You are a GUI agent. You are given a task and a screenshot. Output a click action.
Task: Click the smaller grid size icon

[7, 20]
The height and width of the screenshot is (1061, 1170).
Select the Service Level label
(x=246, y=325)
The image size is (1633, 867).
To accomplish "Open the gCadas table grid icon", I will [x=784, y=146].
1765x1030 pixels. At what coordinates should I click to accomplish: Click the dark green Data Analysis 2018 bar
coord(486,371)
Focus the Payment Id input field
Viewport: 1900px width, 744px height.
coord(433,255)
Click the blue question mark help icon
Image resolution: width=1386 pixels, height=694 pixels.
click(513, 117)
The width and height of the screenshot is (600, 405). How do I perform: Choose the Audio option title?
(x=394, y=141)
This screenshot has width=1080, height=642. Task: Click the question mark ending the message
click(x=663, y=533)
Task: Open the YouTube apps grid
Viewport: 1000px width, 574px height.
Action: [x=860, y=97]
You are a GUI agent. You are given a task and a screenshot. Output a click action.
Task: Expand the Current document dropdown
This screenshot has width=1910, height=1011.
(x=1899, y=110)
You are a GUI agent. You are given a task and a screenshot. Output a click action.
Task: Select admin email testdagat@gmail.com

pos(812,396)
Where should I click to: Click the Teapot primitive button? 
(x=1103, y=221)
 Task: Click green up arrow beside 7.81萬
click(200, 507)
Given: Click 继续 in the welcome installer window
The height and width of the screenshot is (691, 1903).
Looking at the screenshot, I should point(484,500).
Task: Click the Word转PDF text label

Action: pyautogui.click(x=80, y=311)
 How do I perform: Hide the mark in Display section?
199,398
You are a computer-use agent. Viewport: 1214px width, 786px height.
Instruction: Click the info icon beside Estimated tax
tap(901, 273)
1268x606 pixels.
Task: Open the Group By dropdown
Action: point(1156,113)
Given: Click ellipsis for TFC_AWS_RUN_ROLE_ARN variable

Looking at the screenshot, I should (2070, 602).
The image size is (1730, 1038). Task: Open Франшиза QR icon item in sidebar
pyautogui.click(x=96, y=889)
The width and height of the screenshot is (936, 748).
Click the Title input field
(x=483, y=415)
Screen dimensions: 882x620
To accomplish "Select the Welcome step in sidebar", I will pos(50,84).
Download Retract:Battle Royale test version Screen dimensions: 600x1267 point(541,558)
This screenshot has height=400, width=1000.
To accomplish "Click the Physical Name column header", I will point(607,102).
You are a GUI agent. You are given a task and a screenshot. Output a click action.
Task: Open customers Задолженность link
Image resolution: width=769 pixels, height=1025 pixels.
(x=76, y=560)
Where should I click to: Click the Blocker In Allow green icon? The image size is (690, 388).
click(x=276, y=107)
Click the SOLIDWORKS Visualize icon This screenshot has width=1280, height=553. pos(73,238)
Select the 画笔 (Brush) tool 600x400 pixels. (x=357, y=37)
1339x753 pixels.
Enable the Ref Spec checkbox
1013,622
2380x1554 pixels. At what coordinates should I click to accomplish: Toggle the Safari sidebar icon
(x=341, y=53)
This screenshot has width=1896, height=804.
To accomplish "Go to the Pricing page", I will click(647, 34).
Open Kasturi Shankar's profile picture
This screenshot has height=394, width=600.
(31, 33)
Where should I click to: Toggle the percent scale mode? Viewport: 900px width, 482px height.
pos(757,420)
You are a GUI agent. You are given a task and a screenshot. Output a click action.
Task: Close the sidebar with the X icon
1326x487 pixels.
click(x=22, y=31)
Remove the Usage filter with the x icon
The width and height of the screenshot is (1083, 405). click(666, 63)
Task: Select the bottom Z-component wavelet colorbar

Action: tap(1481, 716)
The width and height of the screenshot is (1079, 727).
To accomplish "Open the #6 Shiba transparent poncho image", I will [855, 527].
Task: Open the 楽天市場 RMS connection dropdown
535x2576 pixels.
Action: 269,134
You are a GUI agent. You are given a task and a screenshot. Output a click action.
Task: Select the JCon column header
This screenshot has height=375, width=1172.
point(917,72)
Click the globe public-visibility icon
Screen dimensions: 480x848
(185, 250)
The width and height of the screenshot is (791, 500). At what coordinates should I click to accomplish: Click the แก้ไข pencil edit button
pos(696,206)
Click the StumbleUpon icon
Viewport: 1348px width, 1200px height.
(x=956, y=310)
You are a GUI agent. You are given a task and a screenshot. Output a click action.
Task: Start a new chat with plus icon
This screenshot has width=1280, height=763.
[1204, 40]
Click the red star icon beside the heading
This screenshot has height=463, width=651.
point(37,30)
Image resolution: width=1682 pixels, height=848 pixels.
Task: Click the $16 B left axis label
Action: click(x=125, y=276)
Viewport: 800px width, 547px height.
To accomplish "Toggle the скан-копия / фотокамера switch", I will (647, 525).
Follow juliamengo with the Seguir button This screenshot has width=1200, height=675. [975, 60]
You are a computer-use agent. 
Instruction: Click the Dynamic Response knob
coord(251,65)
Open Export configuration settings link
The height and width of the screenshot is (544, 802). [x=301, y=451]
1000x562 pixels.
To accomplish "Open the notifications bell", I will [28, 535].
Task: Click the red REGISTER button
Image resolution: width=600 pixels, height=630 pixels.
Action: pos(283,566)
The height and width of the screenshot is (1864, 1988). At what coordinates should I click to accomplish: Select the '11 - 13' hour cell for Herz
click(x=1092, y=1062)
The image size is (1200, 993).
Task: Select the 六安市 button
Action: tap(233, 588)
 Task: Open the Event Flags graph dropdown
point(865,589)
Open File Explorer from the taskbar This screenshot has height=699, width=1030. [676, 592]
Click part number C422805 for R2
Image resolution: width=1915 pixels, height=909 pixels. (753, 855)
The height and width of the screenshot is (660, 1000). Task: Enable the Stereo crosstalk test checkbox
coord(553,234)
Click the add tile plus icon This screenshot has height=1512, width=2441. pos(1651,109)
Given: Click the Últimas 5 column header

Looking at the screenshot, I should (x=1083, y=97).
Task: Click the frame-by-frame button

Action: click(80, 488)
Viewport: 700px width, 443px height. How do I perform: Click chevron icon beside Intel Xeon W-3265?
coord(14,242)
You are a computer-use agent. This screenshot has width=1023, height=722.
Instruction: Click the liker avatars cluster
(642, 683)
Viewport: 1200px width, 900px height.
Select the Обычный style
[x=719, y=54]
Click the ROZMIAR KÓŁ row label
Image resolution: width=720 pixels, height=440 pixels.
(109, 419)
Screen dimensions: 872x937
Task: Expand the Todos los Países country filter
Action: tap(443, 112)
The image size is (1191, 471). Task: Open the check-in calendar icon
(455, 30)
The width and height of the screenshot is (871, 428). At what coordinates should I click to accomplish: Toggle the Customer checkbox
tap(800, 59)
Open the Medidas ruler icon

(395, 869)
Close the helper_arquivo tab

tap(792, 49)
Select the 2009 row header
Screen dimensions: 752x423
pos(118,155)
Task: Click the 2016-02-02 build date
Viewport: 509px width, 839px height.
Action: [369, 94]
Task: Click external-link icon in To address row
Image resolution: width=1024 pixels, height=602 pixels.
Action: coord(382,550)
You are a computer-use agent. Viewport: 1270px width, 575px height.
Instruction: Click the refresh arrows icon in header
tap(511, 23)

**Task prompt**
Retype exactly the lines above, from the one with "How do I perform: Hide" through the one with "You are a computer-use agent. Viewport: 1214px", inclusive.

**Result**
 How do I perform: Hide the mark in Display section?
199,398
You are a computer-use agent. Viewport: 1214px width, 786px height.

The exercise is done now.